→ **What is expected**:
Please rewrite the lines that begin at the line containing "Viewport: 1000px width, 536px" and stop after the line containing "pyautogui.click(x=207, y=351)", swapping "sidebar" for "navigation" and keeping everything else the same. Return only those lines, without the pictures.
+ + +
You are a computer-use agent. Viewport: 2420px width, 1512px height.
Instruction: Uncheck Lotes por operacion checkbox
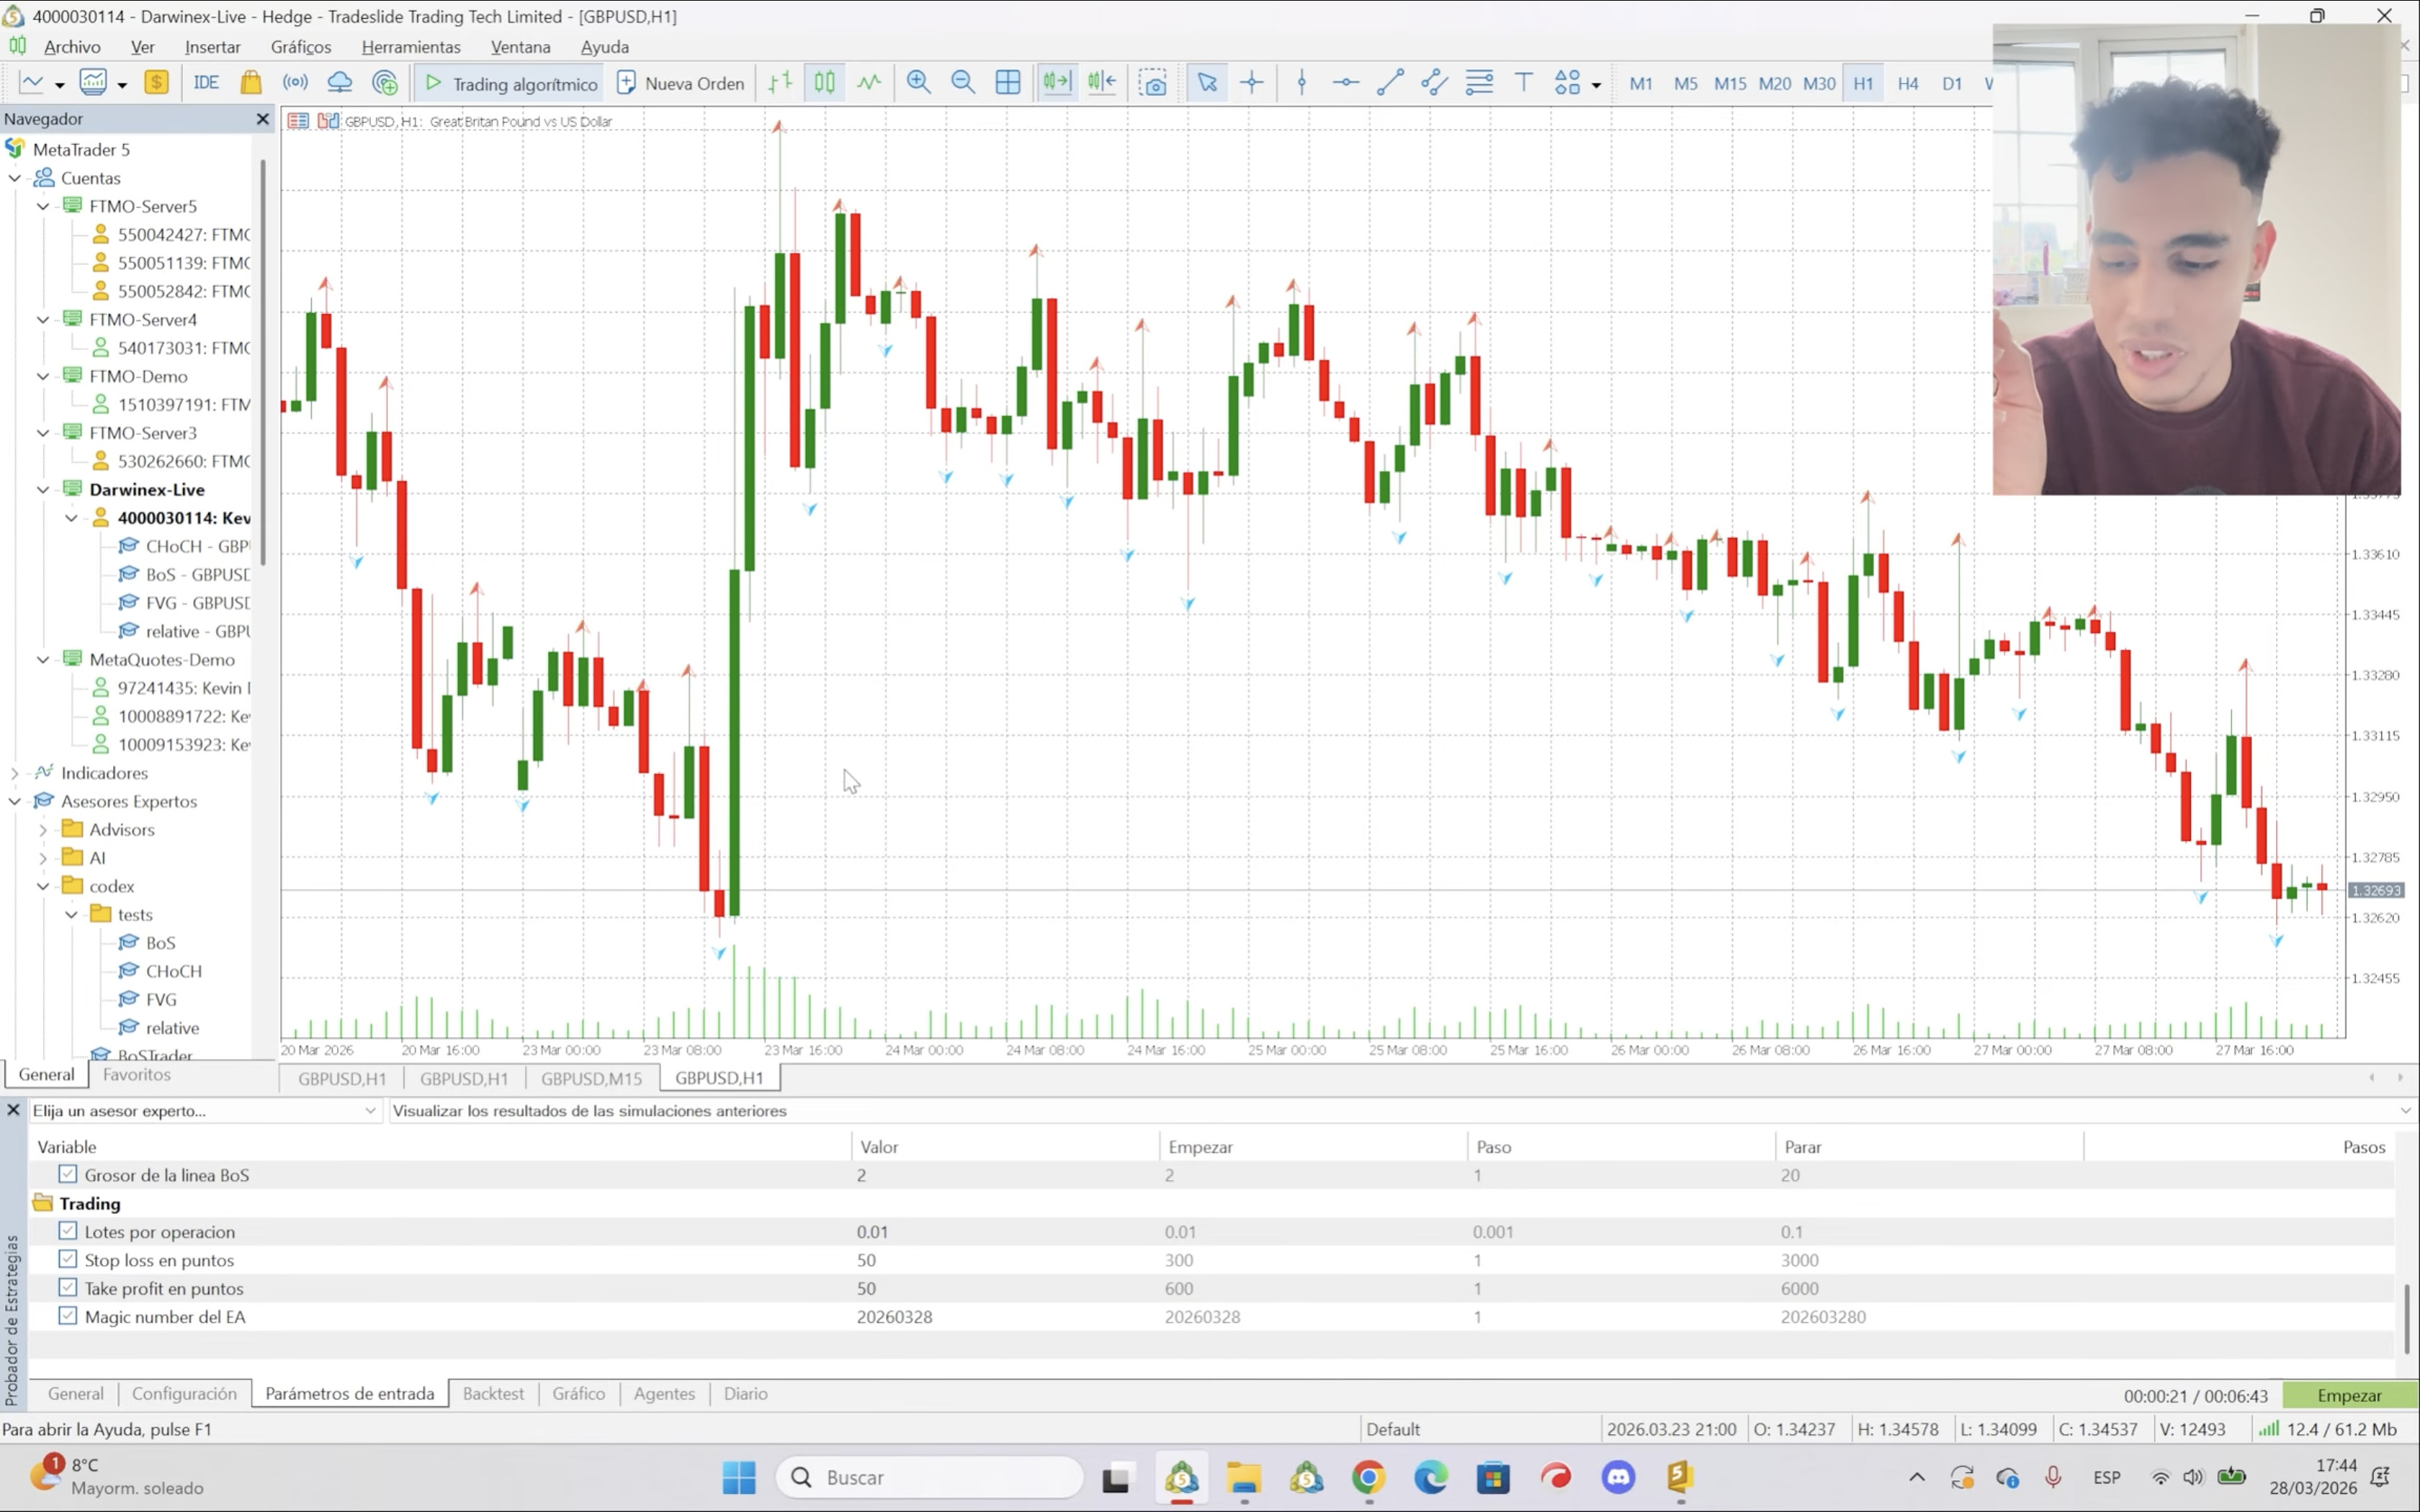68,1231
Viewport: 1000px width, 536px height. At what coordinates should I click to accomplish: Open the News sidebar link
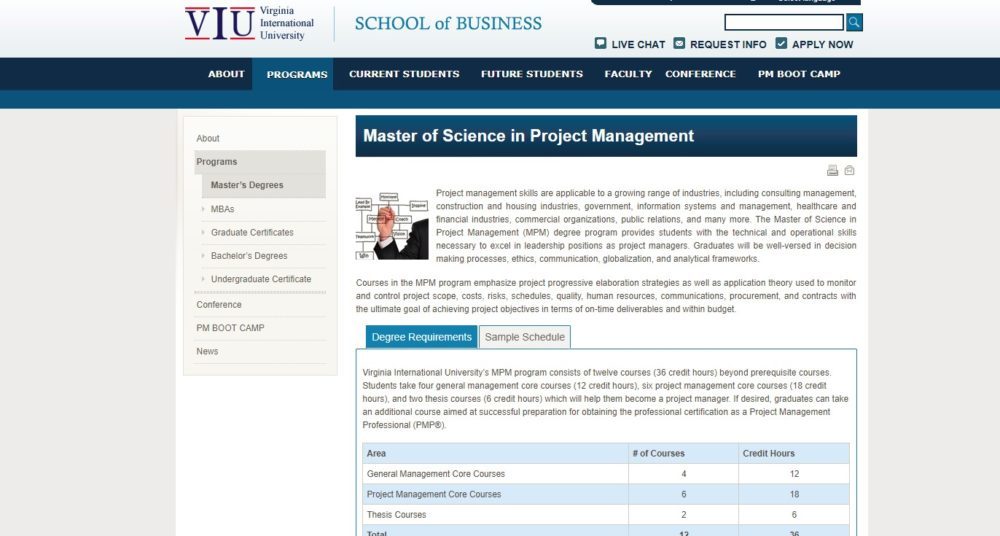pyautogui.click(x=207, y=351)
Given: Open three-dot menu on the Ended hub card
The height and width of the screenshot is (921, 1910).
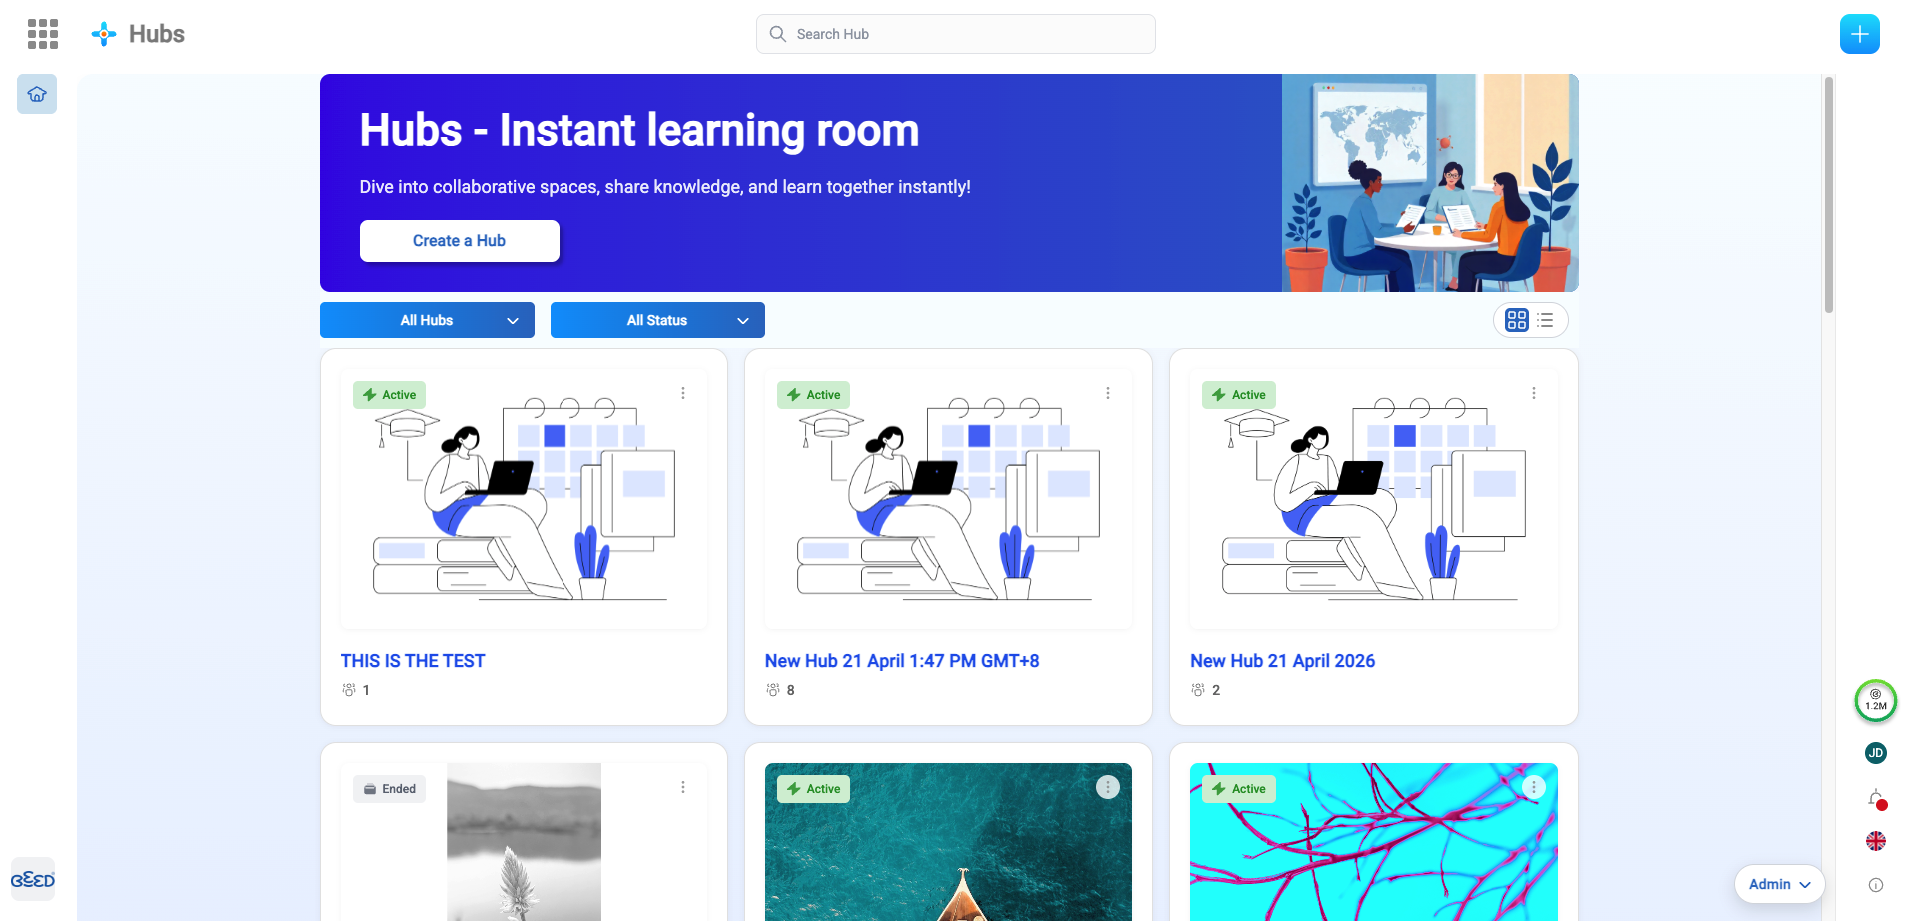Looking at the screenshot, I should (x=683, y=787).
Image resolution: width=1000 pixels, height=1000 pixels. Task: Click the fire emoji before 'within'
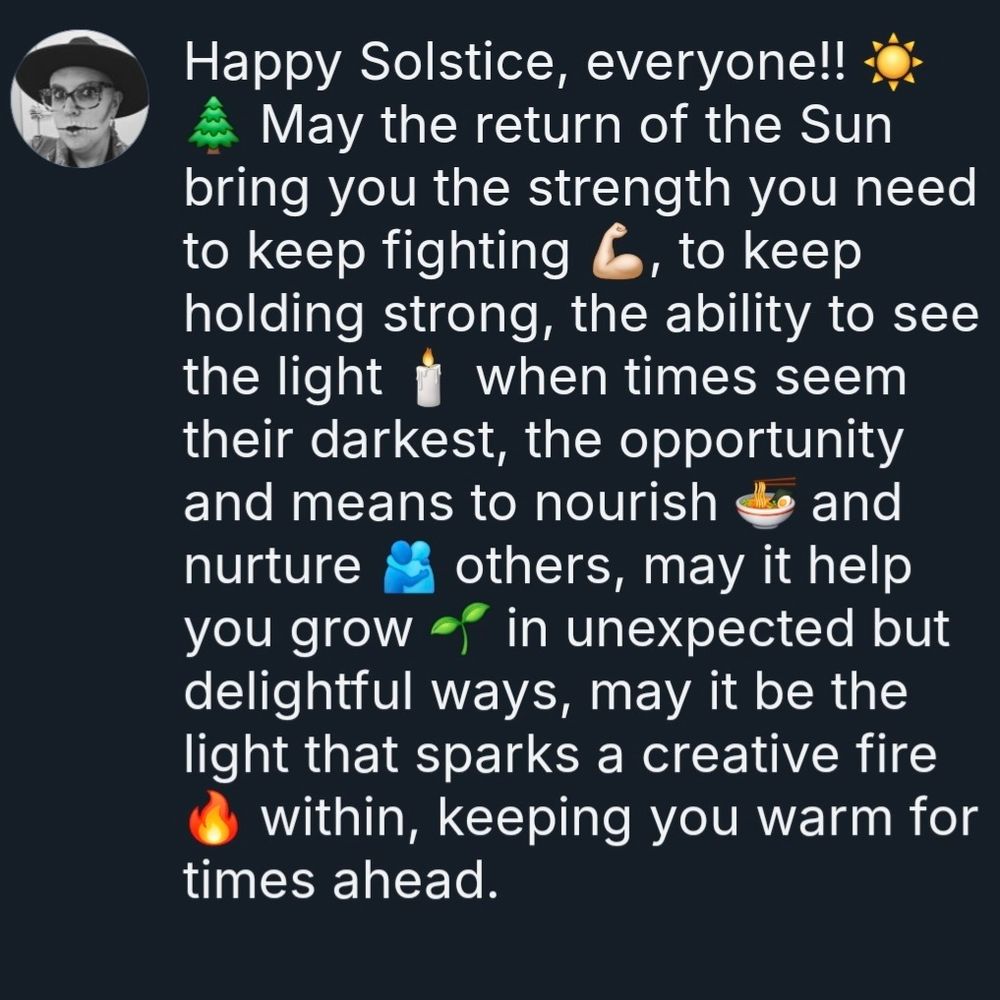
+ + +
→ **Answer to the task**:
Viewport: 1000px width, 536px height. At what coordinates should I click to accomplish: Open the News navigation link
pyautogui.click(x=207, y=351)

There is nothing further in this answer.